+++ SOURCE MATERIAL +++
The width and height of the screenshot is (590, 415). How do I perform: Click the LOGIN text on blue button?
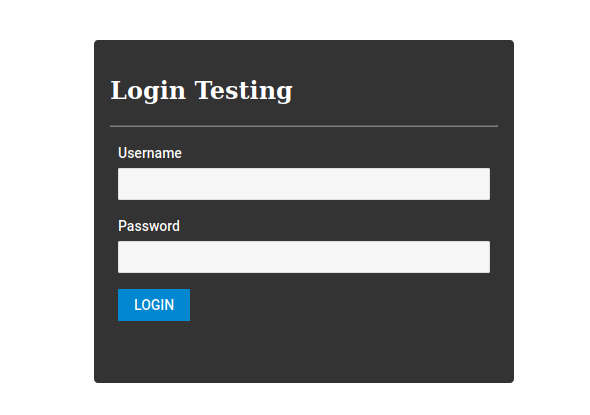coord(154,305)
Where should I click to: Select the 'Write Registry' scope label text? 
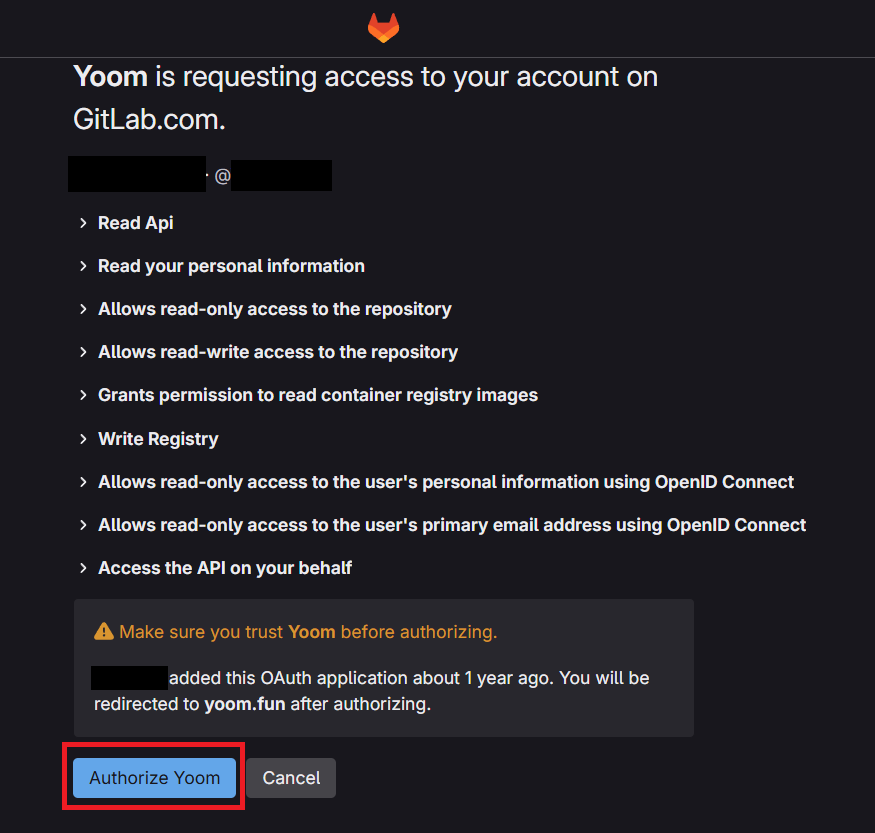click(158, 439)
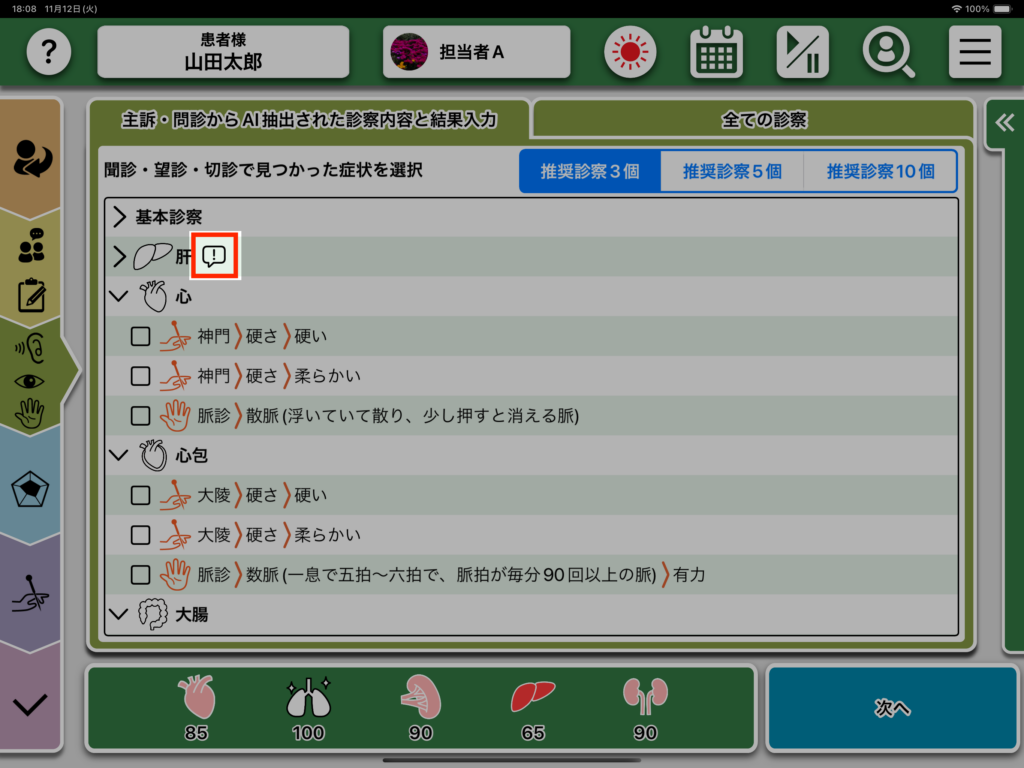
Task: Open the hamburger menu
Action: [x=974, y=52]
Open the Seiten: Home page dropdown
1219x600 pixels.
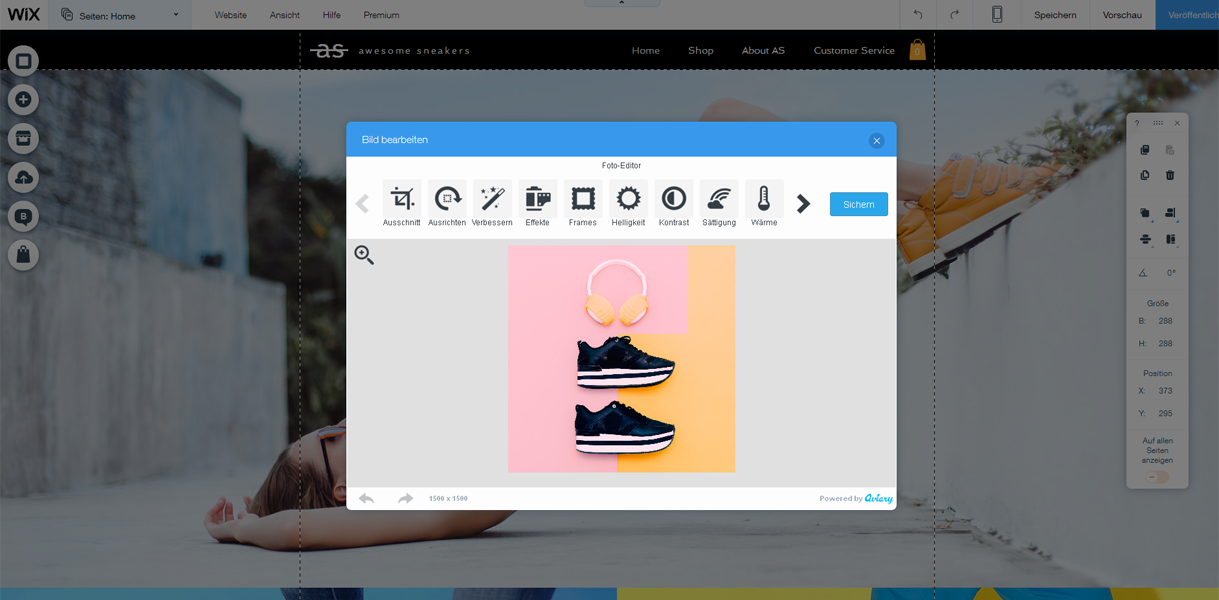pyautogui.click(x=121, y=15)
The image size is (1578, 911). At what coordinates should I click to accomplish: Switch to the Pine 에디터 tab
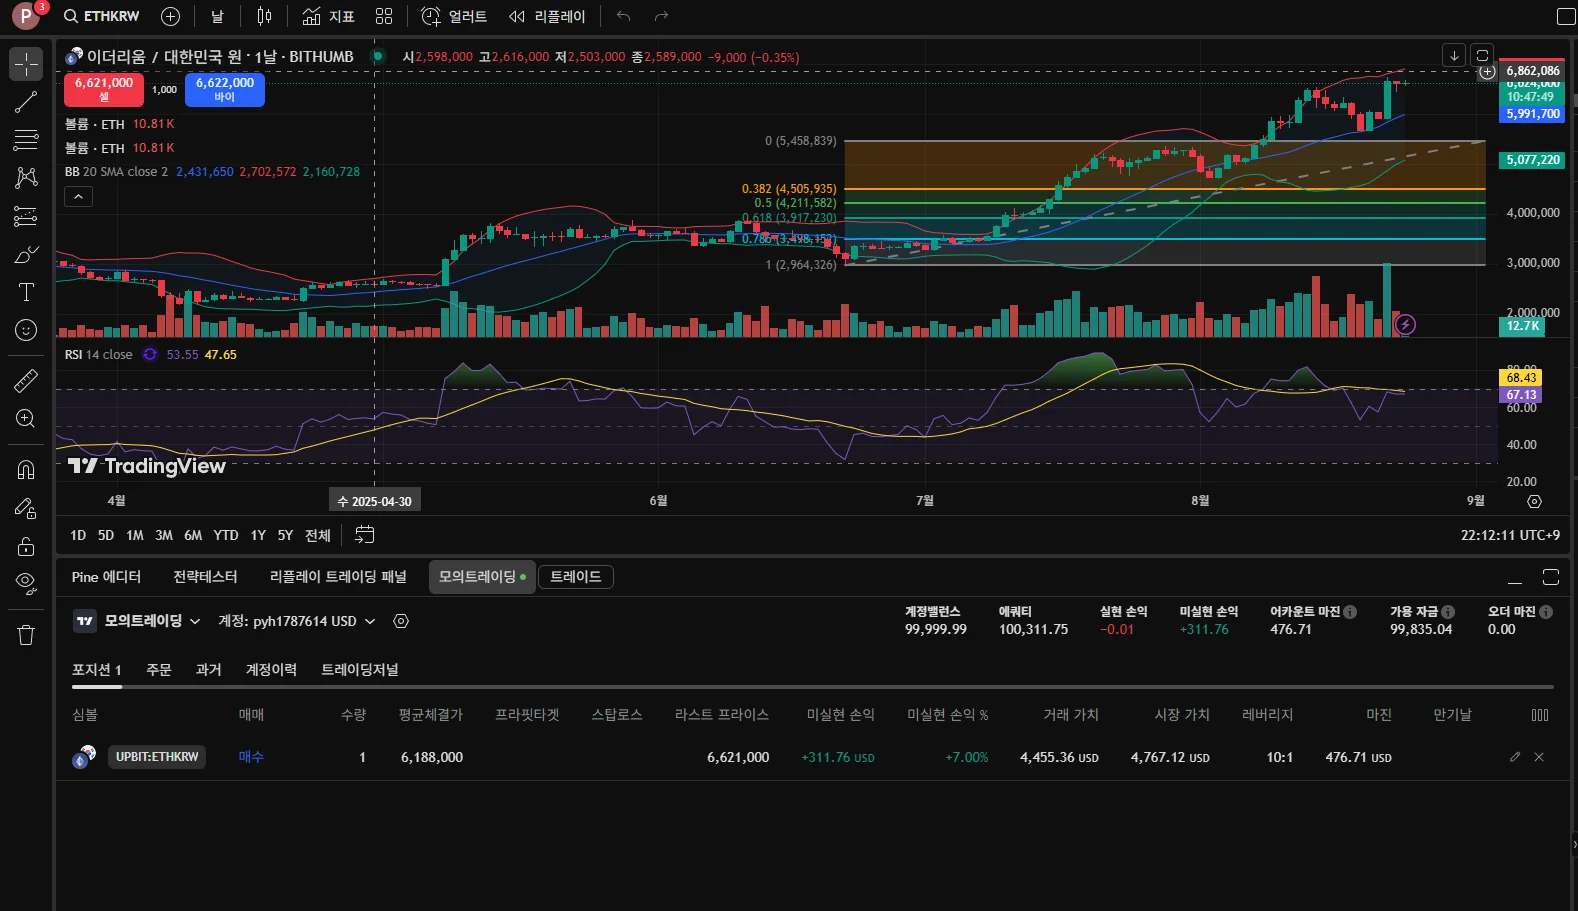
+++
#### [INSTRUCTIONS TO FOLLOW]
Copy every one of the records above word for word, leaving out the pictures.

#### [RESULT OF THE TASK]
The width and height of the screenshot is (590, 415). How do I perform: Click the LOGIN text on blue button?
coord(154,305)
Where should I click to: Select the 'Write Registry' scope label text? 
click(158, 439)
Task: Open the hamburger menu
Action: [x=974, y=52]
Open the Seiten: Home page dropdown
1219x600 pixels.
pyautogui.click(x=121, y=15)
The image size is (1578, 911). At what coordinates should I click to accomplish: Switch to the Pine 에디터 tab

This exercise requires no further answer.